Text for analysis —
Okay off my soap box and back to work. My legs are a little tired today. Good thing it is just eliptical and weights today.

No soap box - well I guess your are talking to the queen of soap boxes - we are the Mother Daughter Soap Box Team

But I totally get it and agree with what you are saying - we have been rewarded with weight loss for all this work - but not to have a reward on your weigh in day - Oh that's something to think about.

Ruby you just have to mix things up - when exercise gets easy you have to increase the intensity again - since you walked everywhere to begin with I would think that you would be in better shape to begin with than the rest of us.. So you in particular would have to really increase your workouts. You also state that you pretty much know why the scale hasn't moved - That the answer - Start tracking your caloric intake and this will help - write in a note book and then when you can get on the computer - log it in dailyplate.com (a lot of pple like this one) As we have said a million times before - this is a whole new learning process -

It seems Karri & I are pretty ridge in what we eat or don't eat - (I am with her on the trigger foods - I just don't have them - why start - just like your marshmallow bunnies - I don't have them cuz I know myself - I don't think I would stop at one - that's why i have thrown Peanut Butter away - cuz I keep dipping into it.)

Provided information —
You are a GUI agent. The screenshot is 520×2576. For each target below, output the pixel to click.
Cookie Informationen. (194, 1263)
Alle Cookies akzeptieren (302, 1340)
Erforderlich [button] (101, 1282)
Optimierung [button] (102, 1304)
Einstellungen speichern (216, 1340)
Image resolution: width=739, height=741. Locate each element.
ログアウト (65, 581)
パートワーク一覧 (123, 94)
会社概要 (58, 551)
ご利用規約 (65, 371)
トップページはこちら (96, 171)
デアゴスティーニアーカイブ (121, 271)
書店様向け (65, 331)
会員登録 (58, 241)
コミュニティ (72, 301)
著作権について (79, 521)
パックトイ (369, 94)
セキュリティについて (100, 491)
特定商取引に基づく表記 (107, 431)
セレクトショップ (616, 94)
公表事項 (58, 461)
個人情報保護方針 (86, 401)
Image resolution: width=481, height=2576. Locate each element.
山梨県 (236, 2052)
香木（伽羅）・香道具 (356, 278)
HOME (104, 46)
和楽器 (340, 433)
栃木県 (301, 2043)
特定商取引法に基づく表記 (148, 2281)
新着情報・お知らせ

Task list —
#1 In the forum post about weight loss, which website is suggested for logging daily calorie intake?
#2 Rewrite the weight-loss forum post starting with "It seems Karri" and going on through "dipping into it.)", replacing "Peanut Butter" with "Nutella".

Task responses —
#1 dailyplate.com

#2
It seems Karri & I are pretty ridge in what we eat or don't eat - (I am with her on the trigger foods - I just don't have them - why start - just like your marshmallow bunnies - I don't have them cuz I know myself - I don't think I would stop at one - that's why i have thrown Nutella away - cuz I keep dipping into it.)